Le trouble éprouvé en écoutant une chaconne de Weiss, ou toute autre pièce de luth exécutée avec âme, est d'un autre ordre que l'émotion procurée par une chanson entendue à la radio ou sur le quai d'un métro. Ces quelques notes fragiles soulèvent une poussière familière, pareille à l'odeur qu'une pluie soudaine extrait de terre après des jours de sécheresse, odeur qui n'en évoque aucune autre et nous ravit pourtant, comme évaporée de l'enfance. Notes plus tenaces aussi que tel air à la mode, car nous sentons qu'elles ont traversé les siècles en silence pour s'égrener en nous, au rythme des cordes pincées. On dirait que l'extinction les menace et qu'elles s'efforcent une dernière fois de nous atteindre, avant de disparaître.
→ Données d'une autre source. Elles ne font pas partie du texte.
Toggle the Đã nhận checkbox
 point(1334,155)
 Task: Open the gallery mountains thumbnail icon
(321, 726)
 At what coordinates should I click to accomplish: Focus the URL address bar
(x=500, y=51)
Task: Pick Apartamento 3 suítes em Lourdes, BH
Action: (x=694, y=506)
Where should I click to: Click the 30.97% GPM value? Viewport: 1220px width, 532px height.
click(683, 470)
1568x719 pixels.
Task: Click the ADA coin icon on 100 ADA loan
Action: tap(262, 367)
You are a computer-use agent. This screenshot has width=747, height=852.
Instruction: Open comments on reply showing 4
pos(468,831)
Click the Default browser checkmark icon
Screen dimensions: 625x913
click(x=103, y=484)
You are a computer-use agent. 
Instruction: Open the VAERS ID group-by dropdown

Par quelque anomalie de la mémoire, elles y réveillent des souvenirs si reculés qu'ils ne peuvent nous appartenir ; et pourtant nous cherchons à les retenir comme s'ils étaient nôtres. La chaconne de Weiss se présente à notre ouïe comme un fragment de passé «familièrement surgi au milieu du présent, avec cette couleur un peu irréelle des choses qu'une sorte d'illusion nous fait voir à quelques pas, et qui sont en réalité situées à bien des siècles».
De même, suggère Proust dans les dernières pages de «Sur la lecture», il se peut qu'un ouvrage de Racine, de Dante ou de Shakespeare, quoique sa langue n'ait plus cours, nous touche plus sûrement qu'un de ces livres récents trop attachés à nous séduire ; il donne l'impression d'avoir devant soi, «inséré dans l'heure présente, un peu du passé». Les colonnes de Saint-Marc, les vers de la Divine Comédie, aussi bien que les clochers de Martin-ville, les pavés inégaux de l'hôtel de Guermantes - et notre chaconne de Weiss - sont pareillement suspendus à notre sensibilité, prêts à percer la «mince épaisseur» du temps pour répondre à son appel. La lecture est une de ces «clefs magiques» ouvrant «au fond de nous-mêmes la porte des demeures où nous n'aurions pas su pénétrer», qu'il s'agisse des «salles inconnues» dont nous ne soupçonnions pas en nous l'existence, comme dit Kafka, ou des «demeures qui n'existent plus», mais dont certains livres d'autrefois ont conservé le reflet car nous les y avons lus. Il est même, ajoute Proust, des «étangs qui n'existent plus», serrés comme des fleurs entre les pages de certains livres - étangs perdus, lacs inconnus qu'il nous appartient de retrouver.
Un livre, ne chercherait-on qu'à s'instruire ou à se distraire, ne se réduit pas à son seul contenu. L'«acte original appelé Lecture» ne consiste pas à recevoir passivement une parole, mais à lui prêter sa voix et à en recueillir l'écho en soi-même. L'harmonie qui en résulte n'est pas comparable aux bénéfices d'une simple conversation ; car on peut subir une conversation, tandis que la lecture est un acte volontaire et solitaire, aux répercussions internes souvent ineffaçables. C'est toujours une expérience de l'Innerlichkeit. En quoi, dit Proust, la lecture est une amitié, mais «une amitié sincère», libre des servitudes de la courtoisie. Il n'en résulte pas que l'auteur soit un ami, ou qu'il doive le devenir. C'est une déformation du goût moderne, liée à la médiatisation des écrivains, de les croire inséparables de leur oeuvre. Proust aurait vu là une forme aiguë de cette «maladie littéraire», diagnostiquée dans sa préface à La Bible d'Amiens, qui consiste à porter son attention sur tout autre chose que le livre lui-même. Ce n'est pas, dira-t-il à Jacques-Émile Blanche, se placer du «véritable point de vue de l'Art» que se placer du simple point de vue de l'artiste, au sens étroit de ce mot.